Mancino, con una tecnica tutta sua forgiata al college, non è mai stato un predestinato, né tantomeno uno di quelli che avevano gli occhi puntati addosso come possibile futura stella. Nello stesso periodo in cui Gianluigi Quinzi (che gli somiglia molto sotto il profilo tecnico) era numero 1 del mondo tra gli Under 18, lui era numero 10, ma con molta meno pressione su di sé. Ha fatto tutto, ‘Cam’, con estrema calma ma al contempo con grande decisione. Tanto che a inizio 2021, quando gli hanno chiesto di indicare una possibile sorpresa della stagione, non ha avuto troppi dubbi nel fare il proprio nome. Poteva sembrare una risposta quasi antipatica, egocentrica e un po’ arrogante. Invece aveva semplicemente ragione lui, all’epoca numero 74 Atp.

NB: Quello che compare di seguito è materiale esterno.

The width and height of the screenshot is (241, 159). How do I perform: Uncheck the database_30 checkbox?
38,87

TRA SUDAFRICA, NUOVA ZELANDA E STATI UNITI

Nato in Sudafrica, cresciuto in Nuova Zelanda e poi negli Stati Uniti (in Texas), è britannico quasi solo di passaporto, ma Oltremanica hanno fatto in fretta ad affezionarsi a questo 26enne che pur essendo molto grintoso in campo, ha un fare da gentleman che piace agli inglesi, certamente più vicini nel carattere a uno come Tim Henman che a uno come Andy Murray. Al netto della differenza nel palmarès.

Norrie sta vivendo una stagione inimmaginabile, composta da due titoli Atp (Los Cabos e appunto Indian Wells), e da altri piazzamenti importanti che non hanno trovato ostacoli su nessuna superficie. Se il cemento outdoor lo sta esaltando, permettendogli di trovare la quadra che per altri colleghi è stata una chimera, nemmeno terra ed erba hanno rappresentato un problema. Anzi.

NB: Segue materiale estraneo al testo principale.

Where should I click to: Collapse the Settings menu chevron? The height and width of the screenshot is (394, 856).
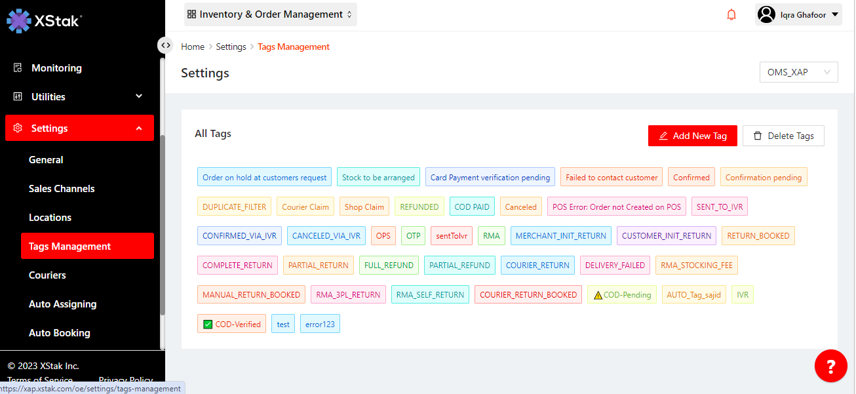[x=139, y=128]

TERRA, ERBA CEMENTO: UN UOMO PER TUTTE LE STAGIONI

A testimoniarlo, un quarto di finale a Barcellona (fuori con Nadal), le finali a Estoril e a Lione, un terzo turno al Roland Garros (sempre Rafa a fermarlo), la finale al Queen’s (persa lottando contro Matteo Berrettini), un altro terzo turno a Wimbledon (battuto da Roger Federer). Con un paio di match vinti in più, l’inglese avrebbe potuto entrare prima nel giro dei big, ma arrivarci adesso quando siamo nel rush finale verso Torino è forse ancora più stimolante.

L’allievo di Facundo Lugones, coach argentino (conosciuto al college, negli States) che lo segue dal 2017, è ormai pronto al salto definitivo tra i top players. Di certo, Indian Wells gli consegna una dose di fiducia tale da permettergli di guardare a questo ultimo mese di stagione come a una riserva di caccia. Oggi sarebbe il primo degli esclusi da Torino, ma i 160 punti che lo separano da Hubert Hurkacz in fondo sono una distanza molto sottile, quasi inesistente per uno con questa condizione. Condizione che non è soltanto mentale, ma pure fisica.

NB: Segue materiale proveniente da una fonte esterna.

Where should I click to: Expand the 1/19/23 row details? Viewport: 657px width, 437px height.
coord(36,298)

PROGRESSI FRUTTO DEL LAVORO ATLETICO

Proprio lavorando sul miglioramento della tenuta atletica, Norrie ha saputo fare un salto di qualità nel gioco e nei risultati. Non subisce quasi mai cali di rendimento per motivi dovuti a un appannamento personale. Se perde, è perché l’altro gli è stato superiore. Nella finale di Indian Wells, Basilashvili è riuscito a metterlo sotto per un set, il primo, in cui il georgiano ha fatto faville con i suoi colpi pesanti. Ma appena è calato di tanto così, l’inglese lo ha preso per la gola e non lo ha più mollato, finendo per dominare al terzo.

Quando uno – Nikoloz – era in evidente affanno fisico e psicologico, l’altro – Cam – sembrava all’inizio della sua partita. Se poi guardiamo più in profondità ai colpi, uno per uno, scopriamo pure che a dispetto di una velocità di braccio non straordinaria, il britannico ha saputo costruirsi una varietà di gioco tale da renderlo poco prevedibile. Da buon inglese (anche se atipico), sa come giocare di volo, e pur non essendo il nuovo Henman ha i movimenti naturalmente corretti per potersi prendere parecchi punti nei pressi della rete.

Il servizio mancino lo aiuta spesso, il rovescio bimane gli apre gli angoli, il diritto viaggia sempre più veloce, di pari passo con la fiducia. E quell’umiltà da bravo ragazzo, da campione della porta accanto, è un’arma invisibile che forse in pochi troveranno utile nello sport di alto livello, ma che invece gli tornerà comoda accomodandosi al tavolo dei grandi. Dove ‘Cam’ saprà di dover migliorare a ogni quindici, per poter essere davvero all’altezza.